Ocorre que a miséria do presente, lugar de onde Alexandre e Cesária falam – ou enunciam a história –, contrasta com o enunciado de suas memórias fantásticas, revelando, além da falência da propriedade rural escravista (simbolizada pela “mala de couro cru onde seu Libório se sentava”), também o que podemos chamar de “compensações” da pobreza, conforme bem assinala Osman Lins:
Temos, assim, nestes relatos, dois níveis bem nítidos e que se opõem com clareza: o nível do real – uma realidade que não está muito longe da encontrada em Vidas secas – […] e o do sonho, feito de compensações, no qual o real é superado e, por contraste, salientado (1982).

Cabe lembrar que tal arranjo não é novidade na obra de Graciliano Ramos. Na crônica “Alguns tipos sem importância”, em que revela a origem de seus romances, o autor conta como construiu o protagonista do romance Angústia, Luís da Silva, em situação quase idêntica: “Localizei esse tipo na capital, fiz dele um pequeno funcionário, último galho de uma família rural estragada […]” (2005). Luís da Silva também é um nostálgico dos tempos do avô, proprietário rural escravista, que fora à ruína com o fim dos trabalhos forçados em 1888. Mais tarde, inclusive, Graciliano lamentaria ter-se arriscado a descrever a “decadência da família rural, a ruína da burguesia, a imprensa corrupta”, lamenta ter-se atrevido a estudar a loucura e o crime porque ninguém tratou disso no seu livro, reduzindo-o a “um drama sentimental e besta”.
Ainda que as Histórias de Alexandre tenham sido escritas para um público jovem, elas não devem ser subestimadas ou reduzidas a mero folclore regionalista, pois fixam também o fenômeno histórico da vida política e cultural brasileira colonial que sobreviveu no Império e, pelo boca a boca ou nas entrelinhas da nossa literatura, alcançou o período republicano.
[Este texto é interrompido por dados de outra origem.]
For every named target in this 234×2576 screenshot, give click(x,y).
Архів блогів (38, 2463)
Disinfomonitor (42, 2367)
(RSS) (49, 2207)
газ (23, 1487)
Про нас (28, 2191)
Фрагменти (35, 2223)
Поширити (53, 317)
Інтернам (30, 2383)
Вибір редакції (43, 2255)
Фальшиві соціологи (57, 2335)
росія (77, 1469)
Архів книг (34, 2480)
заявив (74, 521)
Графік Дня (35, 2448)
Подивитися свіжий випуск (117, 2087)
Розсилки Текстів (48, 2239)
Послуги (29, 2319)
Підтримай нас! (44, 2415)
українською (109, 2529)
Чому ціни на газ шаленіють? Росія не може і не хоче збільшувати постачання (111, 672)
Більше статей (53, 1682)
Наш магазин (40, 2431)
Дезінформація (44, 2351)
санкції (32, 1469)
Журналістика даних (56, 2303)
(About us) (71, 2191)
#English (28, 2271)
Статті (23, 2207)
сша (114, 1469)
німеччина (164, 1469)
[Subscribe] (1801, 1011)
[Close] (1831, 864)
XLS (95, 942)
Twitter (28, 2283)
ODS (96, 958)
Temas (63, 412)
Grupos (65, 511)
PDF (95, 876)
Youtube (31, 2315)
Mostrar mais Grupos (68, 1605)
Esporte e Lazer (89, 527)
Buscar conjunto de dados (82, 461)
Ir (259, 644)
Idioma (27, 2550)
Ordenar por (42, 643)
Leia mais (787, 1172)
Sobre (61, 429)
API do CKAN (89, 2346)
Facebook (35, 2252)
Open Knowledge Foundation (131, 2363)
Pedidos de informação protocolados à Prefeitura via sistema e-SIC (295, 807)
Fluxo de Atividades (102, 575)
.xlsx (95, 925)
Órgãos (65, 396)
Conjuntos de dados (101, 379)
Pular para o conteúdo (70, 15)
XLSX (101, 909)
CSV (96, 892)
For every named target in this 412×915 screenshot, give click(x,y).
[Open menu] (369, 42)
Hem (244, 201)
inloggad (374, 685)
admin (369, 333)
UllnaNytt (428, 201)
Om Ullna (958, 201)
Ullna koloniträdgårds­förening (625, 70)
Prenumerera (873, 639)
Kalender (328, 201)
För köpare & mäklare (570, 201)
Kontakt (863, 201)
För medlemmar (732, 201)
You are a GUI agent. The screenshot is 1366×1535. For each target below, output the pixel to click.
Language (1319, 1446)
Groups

Aliás, Alfredo Bosi, a esse respeito, assinala que, entre “os caracteres mais ostensivos” do período colonial, estão “o culto da aparência e do medalhão” (2015).
Portanto, um livro como Histórias de Alexandre pode ser entendido também como etapa de preparação do leitor jovem para o enfrentamento do universo sertanejo do autor e para seus livros de mais fôlego e profundidade, como Angústia e Vidas secas.